West Virginia Attorney General Darrell McGraw today announced settlement agreements with three unlicensed collection agencies that will result in an estimated $1.3 million in cancelled debts for 161 West Virginia consumers and $15,337 in cash refunds, according to a news release.
The Attorney General’s Consumer Protection Division had opened an investigation against the companies – Trailhead Capital LLC, a debt buyer based in Chicago; Hollis Cobb Associates Inc., Trailhead’s affiliated collection agency in Norcross, Ga.; and Troy Capital LLC, a debt buyer based in Las Vegas – after receiving complaints that revealed the three businesses were collecting debts in West Virginia without a license and surety bond as required by state law.
Records also showed that the debts the companies were attempting to collect were primarily charged-off credit card accounts originally owed to JPMorgan Chase, Wells Fargo Bank and GE Capital.

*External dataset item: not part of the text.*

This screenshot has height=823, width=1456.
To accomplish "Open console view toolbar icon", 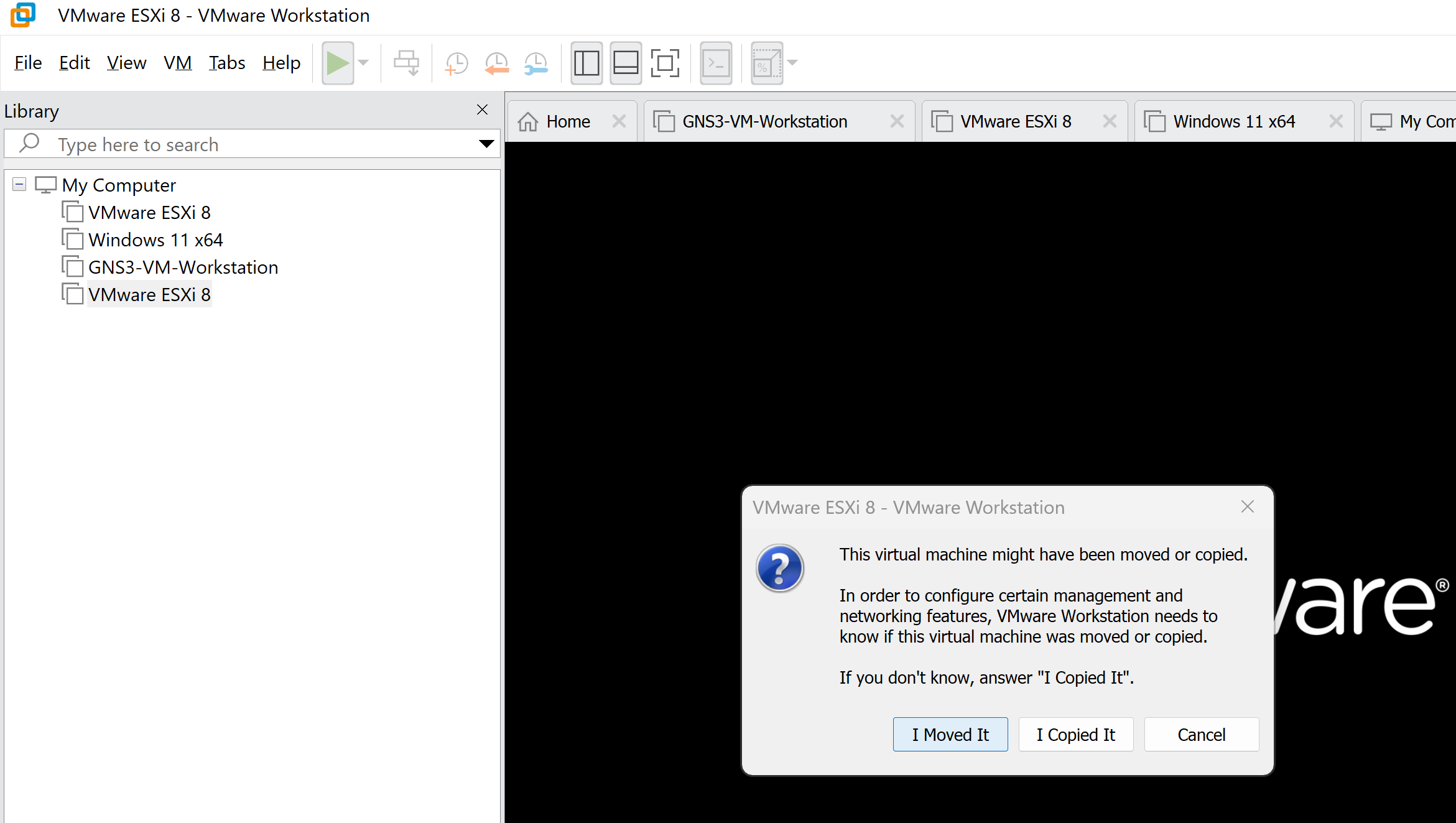I will [x=716, y=63].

In West Virginia, businesses that purchase defaulted debts for collection, as Trailhead and Troy Capital did, cannot avoid being licensed and bonded by hiring other agencies to assist them in collecting the debts
"Rather than working with consumers to develop plans that might enable them to pay their debt over time, banks increasingly sell defaulted credit card debt for pennies on the dollar to collection agencies called debt buyers," McGraw said. "Debt buyers often take overly aggressive collection actions that include the filing of lawsuits – even when they have little proof of the debts they seek to collect from consumers."